━━━ SOURCE DATA ━━━

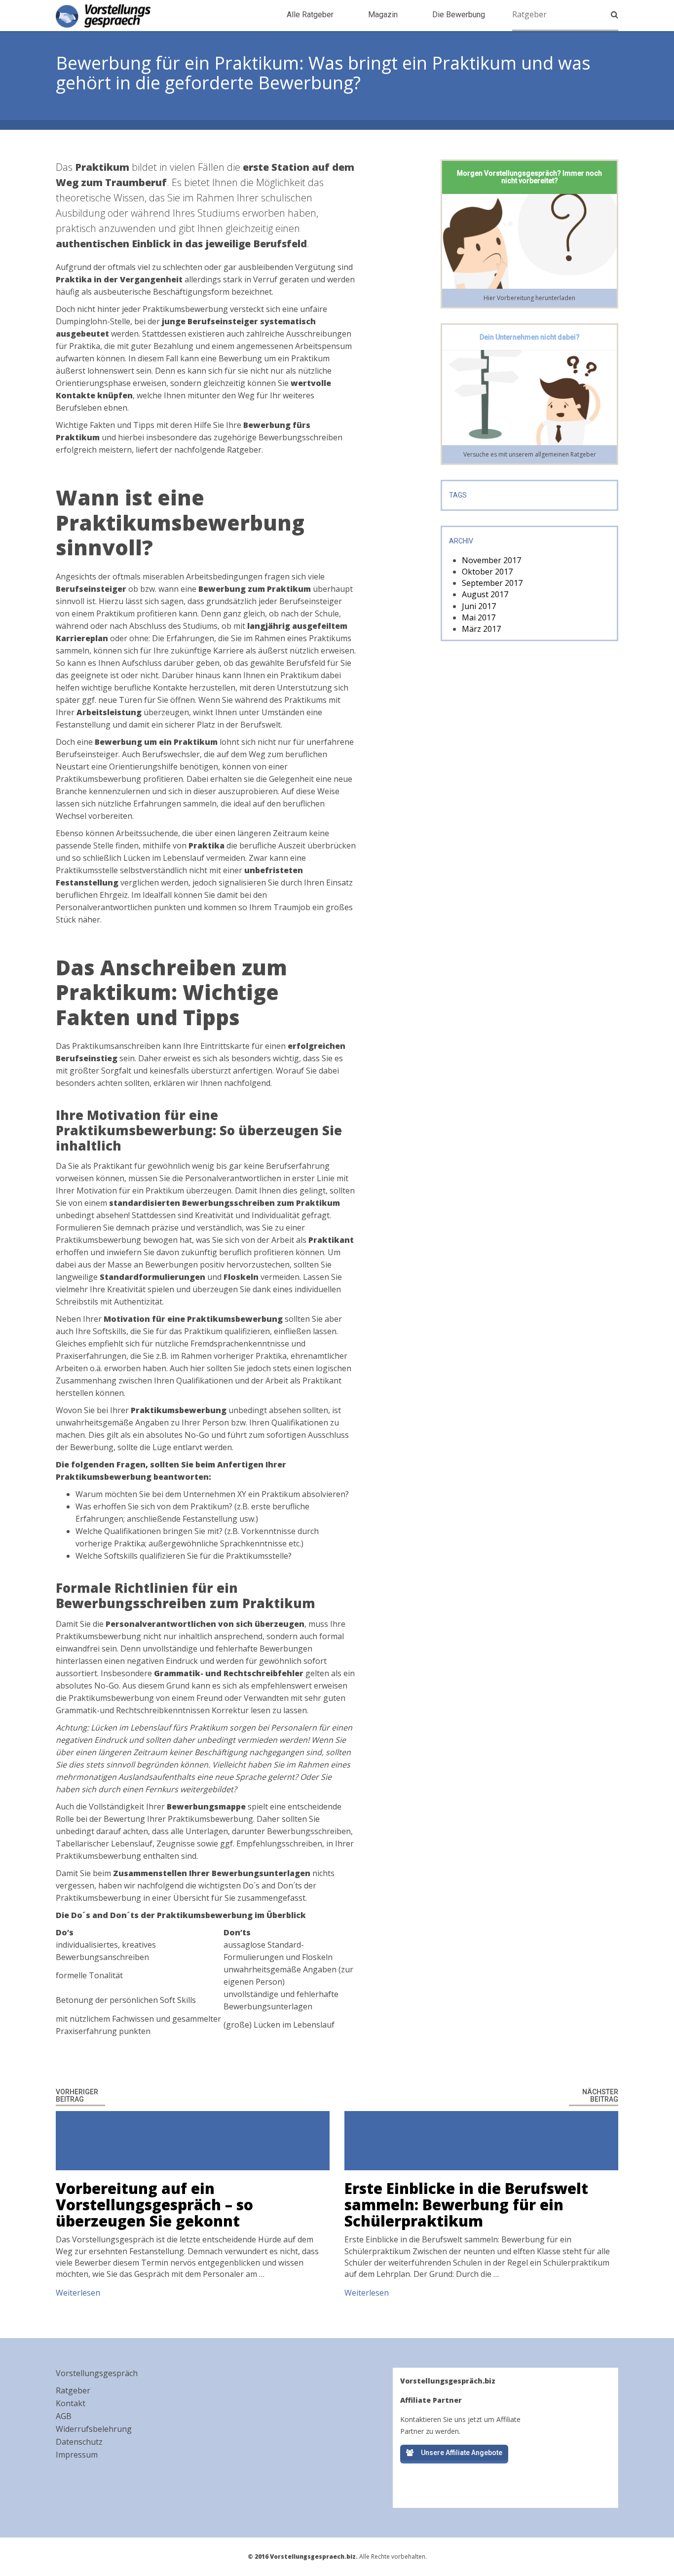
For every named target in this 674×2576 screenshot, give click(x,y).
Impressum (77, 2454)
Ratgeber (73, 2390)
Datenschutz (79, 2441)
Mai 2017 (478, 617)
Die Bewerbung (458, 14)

━━━
━━━ SOURCE DATA ━━━

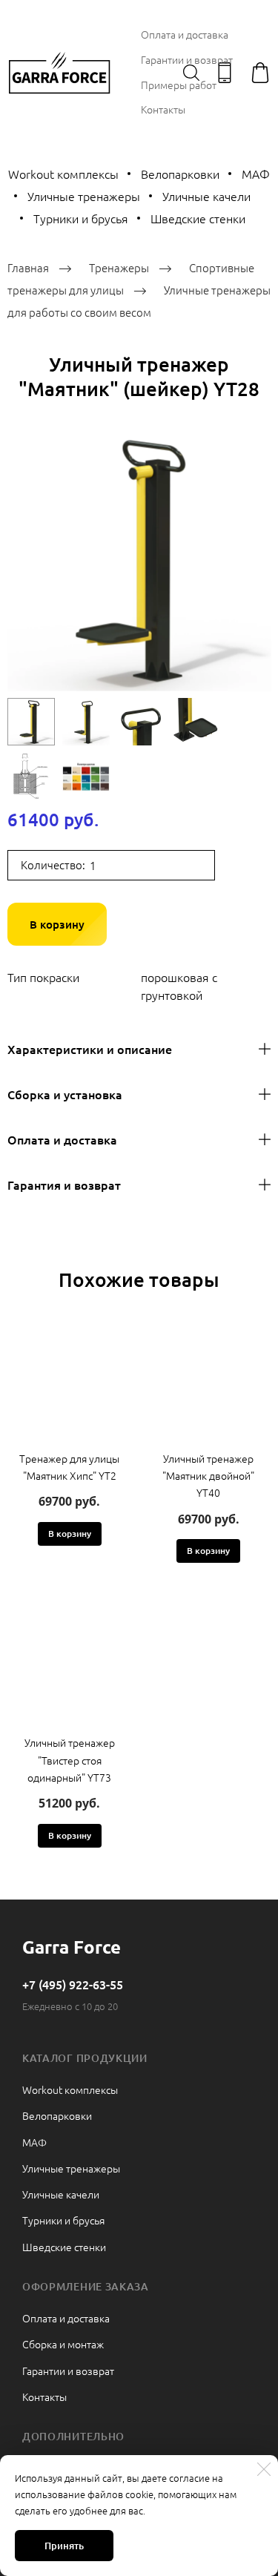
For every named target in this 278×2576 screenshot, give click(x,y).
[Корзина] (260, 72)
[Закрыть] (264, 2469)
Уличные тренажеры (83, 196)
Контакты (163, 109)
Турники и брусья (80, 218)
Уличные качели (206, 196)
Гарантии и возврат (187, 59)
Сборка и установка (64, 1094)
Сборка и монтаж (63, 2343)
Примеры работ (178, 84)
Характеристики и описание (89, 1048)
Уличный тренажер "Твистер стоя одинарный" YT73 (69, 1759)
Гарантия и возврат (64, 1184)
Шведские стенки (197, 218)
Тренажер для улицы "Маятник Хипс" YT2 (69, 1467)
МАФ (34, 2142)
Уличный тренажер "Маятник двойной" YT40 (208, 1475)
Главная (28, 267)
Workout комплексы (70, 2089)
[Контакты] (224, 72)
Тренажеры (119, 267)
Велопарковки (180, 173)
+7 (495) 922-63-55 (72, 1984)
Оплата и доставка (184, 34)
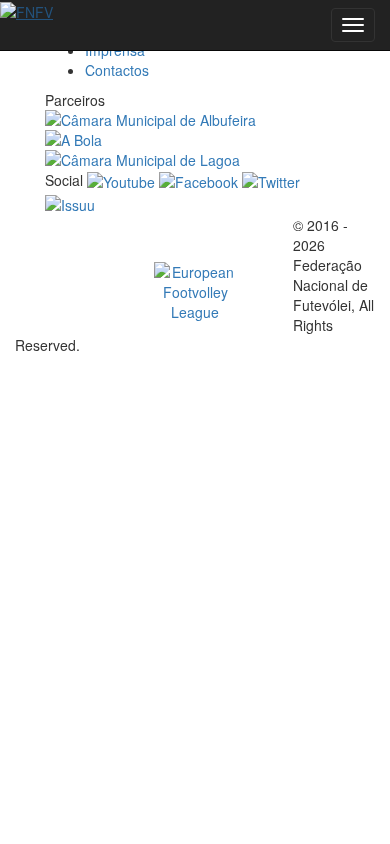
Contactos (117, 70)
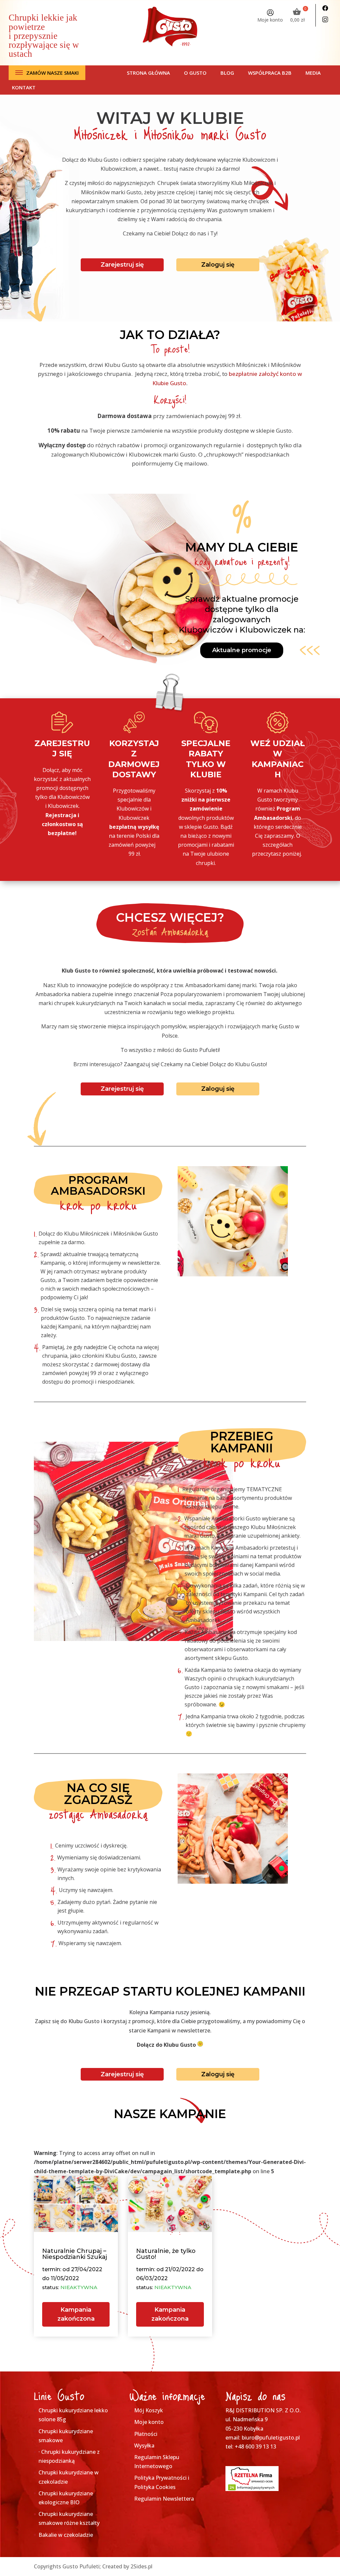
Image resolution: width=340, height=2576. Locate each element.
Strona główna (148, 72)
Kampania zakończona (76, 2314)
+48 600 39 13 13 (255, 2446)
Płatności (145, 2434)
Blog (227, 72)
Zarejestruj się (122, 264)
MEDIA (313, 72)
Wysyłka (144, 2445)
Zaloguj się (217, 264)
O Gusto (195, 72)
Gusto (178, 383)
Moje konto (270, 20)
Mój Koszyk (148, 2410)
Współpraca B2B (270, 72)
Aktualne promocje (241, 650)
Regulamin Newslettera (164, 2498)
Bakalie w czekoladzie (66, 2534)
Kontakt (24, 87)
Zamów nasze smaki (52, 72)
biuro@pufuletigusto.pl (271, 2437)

━━━
━━━ SOURCE DATA ━━━

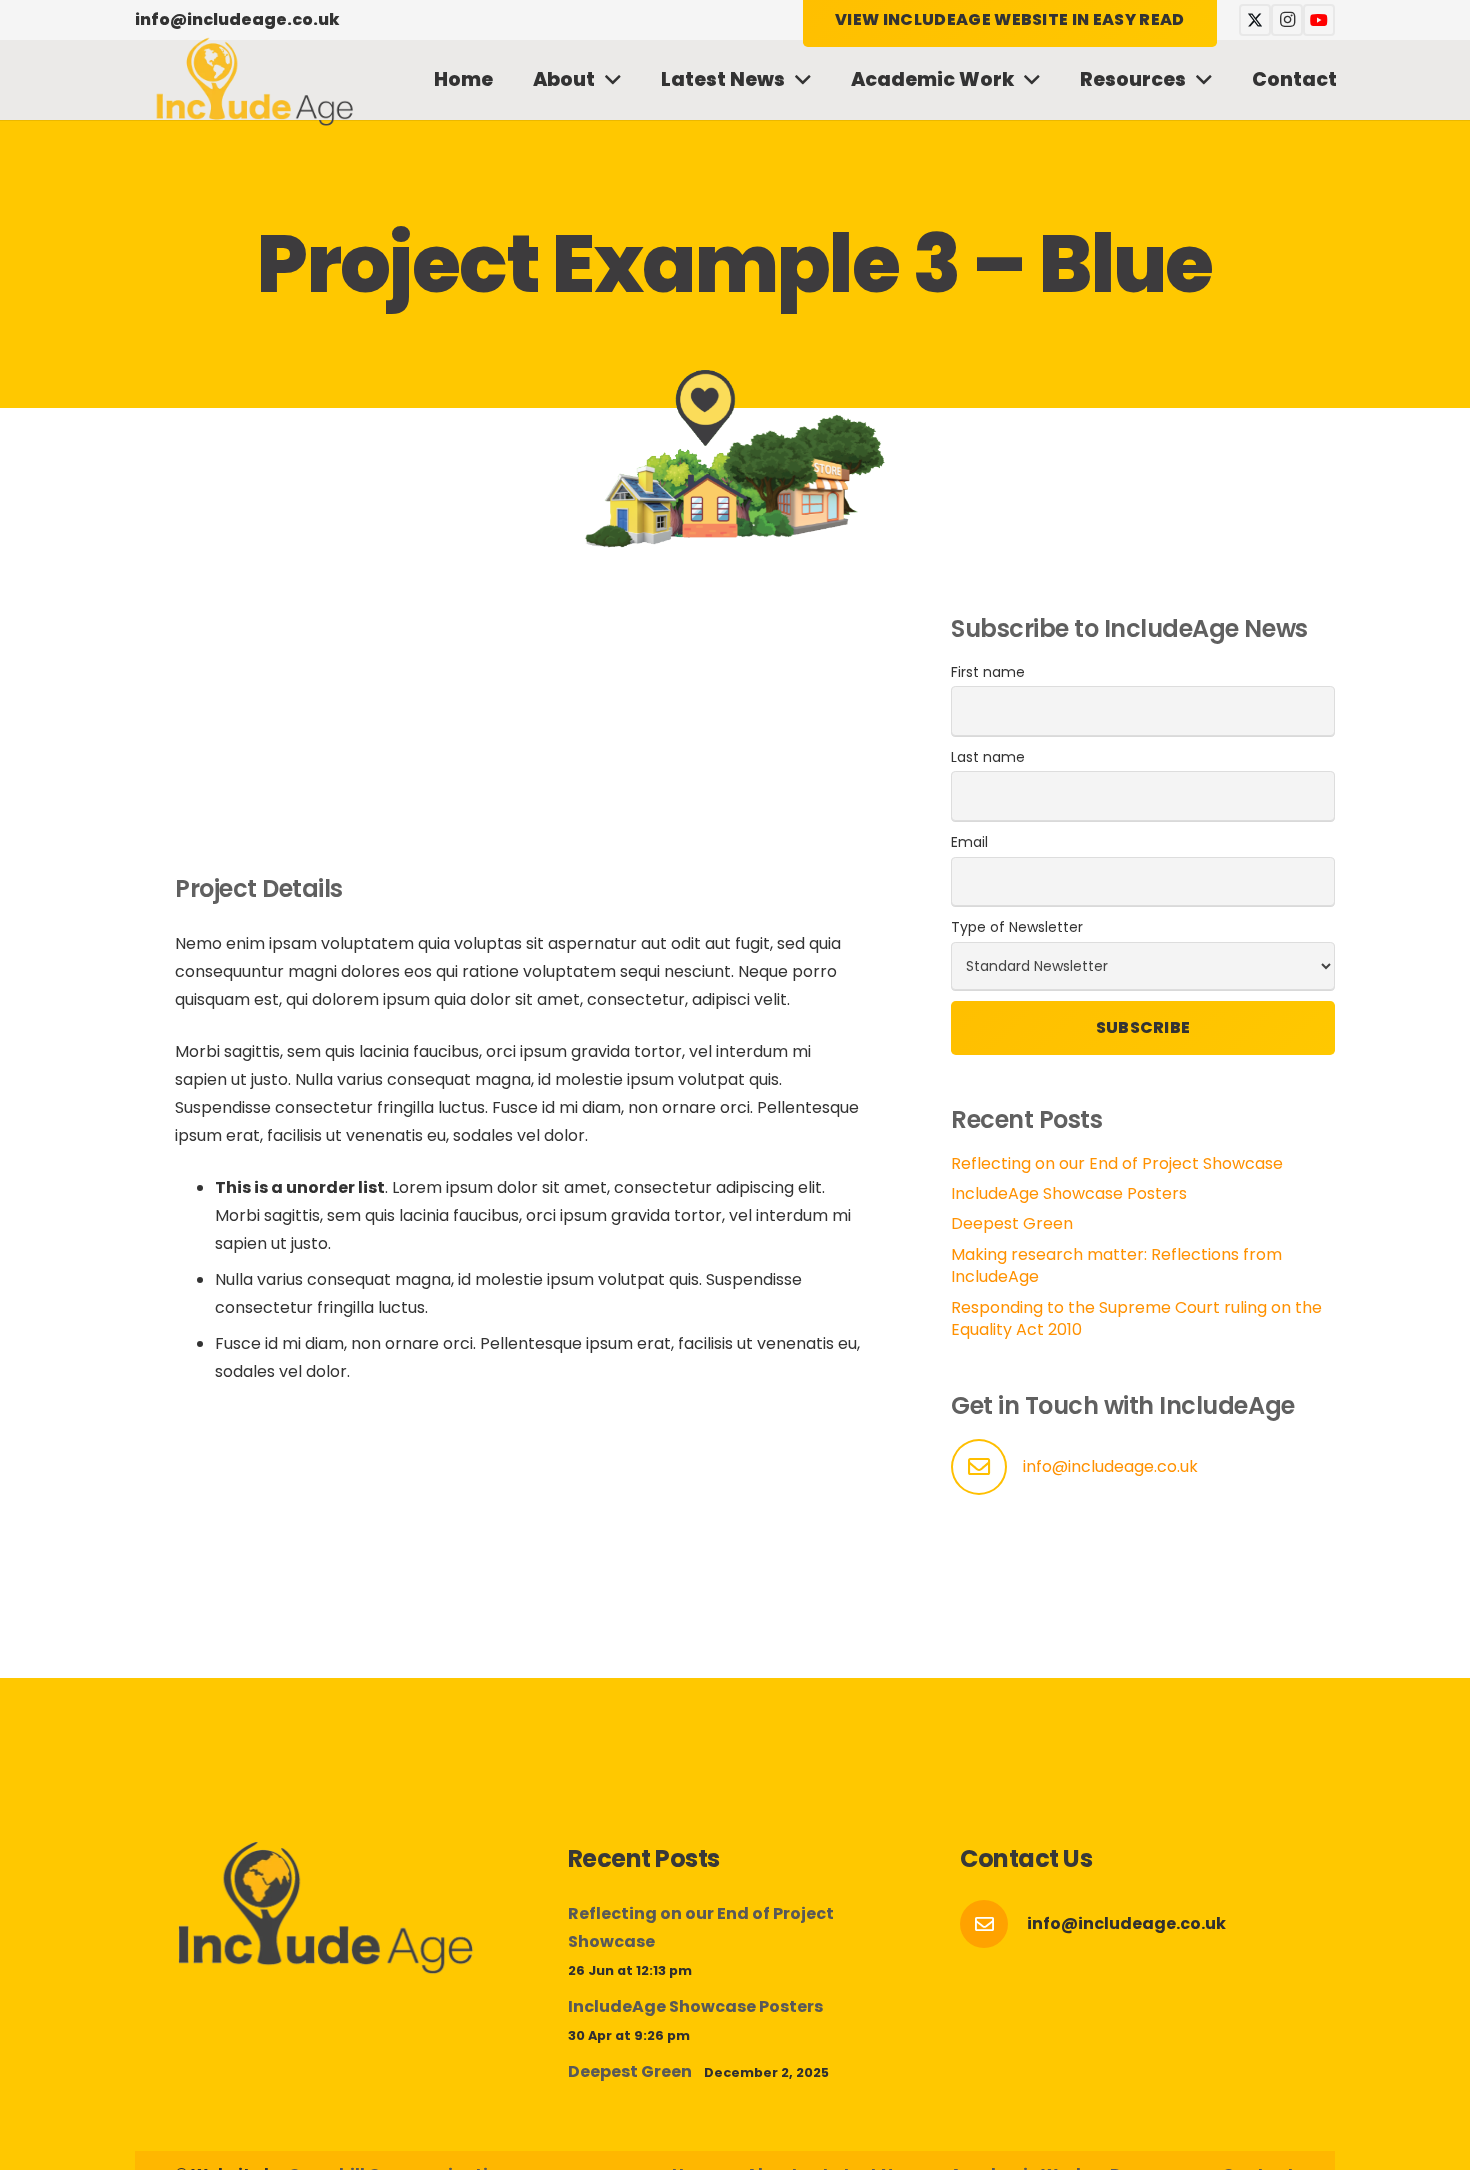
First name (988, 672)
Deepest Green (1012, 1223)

━━━

▶ [WHAT YOU SHOULD DO] The word "возврат" appears in some lines of the data. Copy every one of those lines.

▶ [EXERCISE RESULT]
Гарантии и возврат (187, 59)
Гарантия и возврат (64, 1184)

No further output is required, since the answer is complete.